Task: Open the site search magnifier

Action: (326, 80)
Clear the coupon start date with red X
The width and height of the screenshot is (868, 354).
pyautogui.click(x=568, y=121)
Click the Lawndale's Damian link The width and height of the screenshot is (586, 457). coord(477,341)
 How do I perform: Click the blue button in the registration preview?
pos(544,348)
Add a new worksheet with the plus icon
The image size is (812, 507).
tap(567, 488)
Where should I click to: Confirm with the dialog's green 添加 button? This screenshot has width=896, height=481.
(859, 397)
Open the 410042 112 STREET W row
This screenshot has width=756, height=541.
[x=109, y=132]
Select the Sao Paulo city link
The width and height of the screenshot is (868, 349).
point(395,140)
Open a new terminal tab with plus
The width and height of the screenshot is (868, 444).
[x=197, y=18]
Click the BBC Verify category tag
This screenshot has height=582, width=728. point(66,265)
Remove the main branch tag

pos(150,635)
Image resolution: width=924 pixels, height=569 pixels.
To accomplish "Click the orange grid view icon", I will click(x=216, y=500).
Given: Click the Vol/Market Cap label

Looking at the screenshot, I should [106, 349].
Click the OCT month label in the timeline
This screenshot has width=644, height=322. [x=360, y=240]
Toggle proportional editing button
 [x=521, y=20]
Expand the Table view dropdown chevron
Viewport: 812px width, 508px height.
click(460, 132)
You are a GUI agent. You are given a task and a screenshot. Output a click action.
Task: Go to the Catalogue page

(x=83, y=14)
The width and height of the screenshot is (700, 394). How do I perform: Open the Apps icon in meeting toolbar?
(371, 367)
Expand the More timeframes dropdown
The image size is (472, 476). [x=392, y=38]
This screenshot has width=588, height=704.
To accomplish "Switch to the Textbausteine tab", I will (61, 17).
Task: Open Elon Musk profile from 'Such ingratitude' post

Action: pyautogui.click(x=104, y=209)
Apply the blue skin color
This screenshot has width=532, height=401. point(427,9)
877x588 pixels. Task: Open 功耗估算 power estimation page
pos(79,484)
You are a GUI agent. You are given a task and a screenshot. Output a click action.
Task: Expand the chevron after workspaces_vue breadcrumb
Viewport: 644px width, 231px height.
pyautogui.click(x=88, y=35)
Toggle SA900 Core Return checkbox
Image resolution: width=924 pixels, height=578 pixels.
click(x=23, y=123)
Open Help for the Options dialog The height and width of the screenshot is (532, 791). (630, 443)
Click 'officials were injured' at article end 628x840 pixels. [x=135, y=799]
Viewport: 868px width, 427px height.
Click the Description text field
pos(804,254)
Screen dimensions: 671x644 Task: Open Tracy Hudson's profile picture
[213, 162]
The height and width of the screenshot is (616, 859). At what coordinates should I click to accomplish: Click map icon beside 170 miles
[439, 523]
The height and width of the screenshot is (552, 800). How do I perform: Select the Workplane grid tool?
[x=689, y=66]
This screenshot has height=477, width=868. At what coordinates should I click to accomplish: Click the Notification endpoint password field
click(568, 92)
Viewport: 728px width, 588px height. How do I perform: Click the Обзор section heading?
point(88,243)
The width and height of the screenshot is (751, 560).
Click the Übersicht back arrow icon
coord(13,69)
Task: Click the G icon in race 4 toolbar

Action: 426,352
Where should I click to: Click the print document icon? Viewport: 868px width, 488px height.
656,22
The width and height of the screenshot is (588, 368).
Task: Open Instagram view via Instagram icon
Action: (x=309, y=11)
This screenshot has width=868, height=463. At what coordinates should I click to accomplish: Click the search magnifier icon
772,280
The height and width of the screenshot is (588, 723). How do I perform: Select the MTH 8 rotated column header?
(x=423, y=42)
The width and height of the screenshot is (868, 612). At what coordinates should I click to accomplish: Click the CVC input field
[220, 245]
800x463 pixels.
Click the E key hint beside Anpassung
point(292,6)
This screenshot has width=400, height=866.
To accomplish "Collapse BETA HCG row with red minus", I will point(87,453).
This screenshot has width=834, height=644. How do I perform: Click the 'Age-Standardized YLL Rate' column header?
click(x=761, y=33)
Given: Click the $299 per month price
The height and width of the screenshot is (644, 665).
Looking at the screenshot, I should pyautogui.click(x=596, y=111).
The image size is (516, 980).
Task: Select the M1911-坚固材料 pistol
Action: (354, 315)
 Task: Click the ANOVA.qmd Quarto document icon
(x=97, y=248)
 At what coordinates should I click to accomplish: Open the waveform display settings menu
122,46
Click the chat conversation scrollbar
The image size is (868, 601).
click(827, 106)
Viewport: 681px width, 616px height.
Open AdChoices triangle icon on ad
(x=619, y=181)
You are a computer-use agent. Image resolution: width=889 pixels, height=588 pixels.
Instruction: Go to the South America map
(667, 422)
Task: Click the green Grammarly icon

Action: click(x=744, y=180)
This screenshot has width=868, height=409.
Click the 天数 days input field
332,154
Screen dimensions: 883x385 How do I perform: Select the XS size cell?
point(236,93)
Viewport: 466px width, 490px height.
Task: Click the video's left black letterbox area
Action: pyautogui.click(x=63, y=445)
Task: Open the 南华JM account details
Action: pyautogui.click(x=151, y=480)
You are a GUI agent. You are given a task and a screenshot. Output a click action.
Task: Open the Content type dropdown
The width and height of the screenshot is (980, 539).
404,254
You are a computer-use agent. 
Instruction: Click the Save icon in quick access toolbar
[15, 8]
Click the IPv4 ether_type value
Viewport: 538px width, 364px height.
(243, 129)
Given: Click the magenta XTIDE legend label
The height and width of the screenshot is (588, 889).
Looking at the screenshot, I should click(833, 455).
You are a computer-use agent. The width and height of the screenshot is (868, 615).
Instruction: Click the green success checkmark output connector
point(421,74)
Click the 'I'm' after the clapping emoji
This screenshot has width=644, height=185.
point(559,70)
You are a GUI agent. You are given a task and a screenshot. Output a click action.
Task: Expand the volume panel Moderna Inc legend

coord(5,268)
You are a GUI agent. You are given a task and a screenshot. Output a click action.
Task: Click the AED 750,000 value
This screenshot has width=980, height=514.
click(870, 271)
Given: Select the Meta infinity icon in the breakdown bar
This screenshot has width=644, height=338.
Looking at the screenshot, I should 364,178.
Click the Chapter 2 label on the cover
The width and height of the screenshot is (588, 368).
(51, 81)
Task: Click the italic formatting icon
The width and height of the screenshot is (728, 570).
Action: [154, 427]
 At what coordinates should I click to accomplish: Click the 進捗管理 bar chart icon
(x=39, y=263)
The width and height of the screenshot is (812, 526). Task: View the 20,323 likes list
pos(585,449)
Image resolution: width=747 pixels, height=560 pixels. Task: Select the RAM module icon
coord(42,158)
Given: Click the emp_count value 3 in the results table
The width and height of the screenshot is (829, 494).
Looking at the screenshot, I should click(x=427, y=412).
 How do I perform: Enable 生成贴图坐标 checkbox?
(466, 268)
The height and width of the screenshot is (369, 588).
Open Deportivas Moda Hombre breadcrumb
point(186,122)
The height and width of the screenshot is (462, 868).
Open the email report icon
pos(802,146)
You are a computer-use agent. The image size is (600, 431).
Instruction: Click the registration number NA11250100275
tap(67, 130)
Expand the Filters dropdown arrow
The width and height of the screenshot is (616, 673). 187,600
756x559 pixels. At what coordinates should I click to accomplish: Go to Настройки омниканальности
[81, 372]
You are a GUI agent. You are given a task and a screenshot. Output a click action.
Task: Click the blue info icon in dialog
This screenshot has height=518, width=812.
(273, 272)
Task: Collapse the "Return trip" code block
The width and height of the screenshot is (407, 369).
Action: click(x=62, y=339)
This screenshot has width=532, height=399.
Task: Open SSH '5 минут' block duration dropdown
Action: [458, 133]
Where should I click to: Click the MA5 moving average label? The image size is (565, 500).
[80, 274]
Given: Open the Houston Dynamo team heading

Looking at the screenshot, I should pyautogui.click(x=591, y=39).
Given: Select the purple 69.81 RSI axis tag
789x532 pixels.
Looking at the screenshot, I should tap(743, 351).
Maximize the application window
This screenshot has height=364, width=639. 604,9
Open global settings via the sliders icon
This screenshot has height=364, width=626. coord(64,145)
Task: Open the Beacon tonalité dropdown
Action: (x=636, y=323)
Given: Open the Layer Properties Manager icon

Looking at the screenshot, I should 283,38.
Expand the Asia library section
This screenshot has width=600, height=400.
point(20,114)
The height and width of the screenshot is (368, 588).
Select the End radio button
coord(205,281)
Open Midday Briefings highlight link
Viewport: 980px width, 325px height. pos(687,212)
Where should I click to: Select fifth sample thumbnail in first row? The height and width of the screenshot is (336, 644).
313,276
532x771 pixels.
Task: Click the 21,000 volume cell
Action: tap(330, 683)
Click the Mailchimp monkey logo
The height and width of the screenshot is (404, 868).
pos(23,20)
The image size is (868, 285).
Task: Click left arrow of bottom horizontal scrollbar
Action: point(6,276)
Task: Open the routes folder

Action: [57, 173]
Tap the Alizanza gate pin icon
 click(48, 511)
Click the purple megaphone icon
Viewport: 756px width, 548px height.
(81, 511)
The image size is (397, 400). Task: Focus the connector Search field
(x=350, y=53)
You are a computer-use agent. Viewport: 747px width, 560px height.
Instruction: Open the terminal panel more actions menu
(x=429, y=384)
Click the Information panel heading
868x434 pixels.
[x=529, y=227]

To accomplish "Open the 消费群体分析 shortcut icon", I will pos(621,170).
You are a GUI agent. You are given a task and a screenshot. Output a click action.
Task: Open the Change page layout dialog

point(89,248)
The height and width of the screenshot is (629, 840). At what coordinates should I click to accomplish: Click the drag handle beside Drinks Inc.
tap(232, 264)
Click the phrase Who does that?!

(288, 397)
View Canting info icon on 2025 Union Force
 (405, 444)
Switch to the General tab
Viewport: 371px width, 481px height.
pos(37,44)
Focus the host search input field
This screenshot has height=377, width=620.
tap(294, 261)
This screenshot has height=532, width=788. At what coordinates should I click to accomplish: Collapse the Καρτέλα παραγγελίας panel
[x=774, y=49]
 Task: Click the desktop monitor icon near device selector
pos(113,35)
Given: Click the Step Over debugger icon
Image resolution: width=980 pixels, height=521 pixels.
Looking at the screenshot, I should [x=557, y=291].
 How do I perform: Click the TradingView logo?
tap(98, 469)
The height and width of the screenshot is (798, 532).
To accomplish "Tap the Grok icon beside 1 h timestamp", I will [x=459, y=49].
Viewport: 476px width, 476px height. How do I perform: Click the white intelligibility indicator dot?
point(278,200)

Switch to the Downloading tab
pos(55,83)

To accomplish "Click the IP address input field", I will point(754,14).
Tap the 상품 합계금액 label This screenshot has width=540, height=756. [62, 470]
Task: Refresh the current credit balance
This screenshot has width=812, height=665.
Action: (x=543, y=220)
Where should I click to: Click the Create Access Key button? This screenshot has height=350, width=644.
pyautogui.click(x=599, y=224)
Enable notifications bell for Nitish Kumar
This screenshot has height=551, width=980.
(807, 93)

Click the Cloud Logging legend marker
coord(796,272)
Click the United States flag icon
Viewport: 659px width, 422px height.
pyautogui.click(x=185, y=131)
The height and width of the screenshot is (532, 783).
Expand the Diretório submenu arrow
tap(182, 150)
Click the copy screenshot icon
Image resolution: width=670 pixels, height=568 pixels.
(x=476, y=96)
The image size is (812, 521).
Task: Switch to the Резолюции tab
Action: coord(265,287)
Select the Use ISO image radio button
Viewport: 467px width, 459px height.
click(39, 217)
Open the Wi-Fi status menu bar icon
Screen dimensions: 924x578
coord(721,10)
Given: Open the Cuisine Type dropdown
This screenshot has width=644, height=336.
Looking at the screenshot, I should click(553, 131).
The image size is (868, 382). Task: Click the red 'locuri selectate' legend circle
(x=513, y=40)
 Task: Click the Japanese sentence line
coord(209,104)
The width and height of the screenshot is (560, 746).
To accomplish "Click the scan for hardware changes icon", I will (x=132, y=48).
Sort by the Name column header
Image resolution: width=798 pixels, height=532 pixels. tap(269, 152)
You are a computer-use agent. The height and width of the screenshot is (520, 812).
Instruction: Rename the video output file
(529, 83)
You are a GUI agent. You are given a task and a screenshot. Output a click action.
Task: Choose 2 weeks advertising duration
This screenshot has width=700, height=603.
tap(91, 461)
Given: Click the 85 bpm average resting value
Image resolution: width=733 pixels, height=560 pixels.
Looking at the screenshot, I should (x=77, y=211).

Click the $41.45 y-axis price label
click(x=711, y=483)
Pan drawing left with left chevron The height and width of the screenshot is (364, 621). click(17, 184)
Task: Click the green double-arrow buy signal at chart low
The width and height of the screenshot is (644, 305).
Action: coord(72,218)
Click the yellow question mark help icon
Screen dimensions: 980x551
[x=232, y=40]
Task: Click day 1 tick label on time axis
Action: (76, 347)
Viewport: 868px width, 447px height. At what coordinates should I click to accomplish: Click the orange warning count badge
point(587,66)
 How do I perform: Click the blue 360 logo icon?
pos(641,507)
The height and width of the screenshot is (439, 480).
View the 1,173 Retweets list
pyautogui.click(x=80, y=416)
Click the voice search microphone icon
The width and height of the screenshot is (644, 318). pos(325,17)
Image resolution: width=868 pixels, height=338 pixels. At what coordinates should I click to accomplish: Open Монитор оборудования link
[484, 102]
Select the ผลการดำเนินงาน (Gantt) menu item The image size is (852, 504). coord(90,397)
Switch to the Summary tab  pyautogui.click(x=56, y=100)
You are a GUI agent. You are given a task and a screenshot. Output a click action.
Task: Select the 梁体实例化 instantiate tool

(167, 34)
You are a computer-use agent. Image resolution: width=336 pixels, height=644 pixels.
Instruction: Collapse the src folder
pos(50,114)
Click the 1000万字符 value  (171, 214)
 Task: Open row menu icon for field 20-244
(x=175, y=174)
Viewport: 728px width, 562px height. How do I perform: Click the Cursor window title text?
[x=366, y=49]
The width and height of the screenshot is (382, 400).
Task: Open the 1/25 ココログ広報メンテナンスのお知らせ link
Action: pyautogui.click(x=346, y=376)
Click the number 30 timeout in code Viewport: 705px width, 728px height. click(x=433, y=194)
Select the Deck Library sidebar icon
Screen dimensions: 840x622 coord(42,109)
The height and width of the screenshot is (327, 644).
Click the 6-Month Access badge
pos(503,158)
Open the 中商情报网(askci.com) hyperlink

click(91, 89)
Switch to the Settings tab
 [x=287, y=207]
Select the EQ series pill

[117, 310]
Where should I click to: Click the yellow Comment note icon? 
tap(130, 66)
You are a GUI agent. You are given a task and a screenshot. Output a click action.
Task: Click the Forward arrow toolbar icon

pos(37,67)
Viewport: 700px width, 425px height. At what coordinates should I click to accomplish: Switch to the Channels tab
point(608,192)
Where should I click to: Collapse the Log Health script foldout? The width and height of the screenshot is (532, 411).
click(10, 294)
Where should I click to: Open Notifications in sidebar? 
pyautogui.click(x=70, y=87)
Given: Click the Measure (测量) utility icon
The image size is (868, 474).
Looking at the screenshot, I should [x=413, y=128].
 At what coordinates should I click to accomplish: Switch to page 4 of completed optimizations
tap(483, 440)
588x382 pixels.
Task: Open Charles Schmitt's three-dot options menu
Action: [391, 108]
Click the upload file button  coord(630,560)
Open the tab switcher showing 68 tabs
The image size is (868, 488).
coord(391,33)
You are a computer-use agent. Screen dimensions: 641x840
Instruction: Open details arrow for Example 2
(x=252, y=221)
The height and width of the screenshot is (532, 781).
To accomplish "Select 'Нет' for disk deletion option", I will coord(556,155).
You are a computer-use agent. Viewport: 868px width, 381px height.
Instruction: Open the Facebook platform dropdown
--------
TASK DETAILS:
Whenever a line in the records above contains the string "purple", copy that line.

ANSWER BOX:
Given: Select the purple 69.81 RSI axis tag
Click the purple megaphone icon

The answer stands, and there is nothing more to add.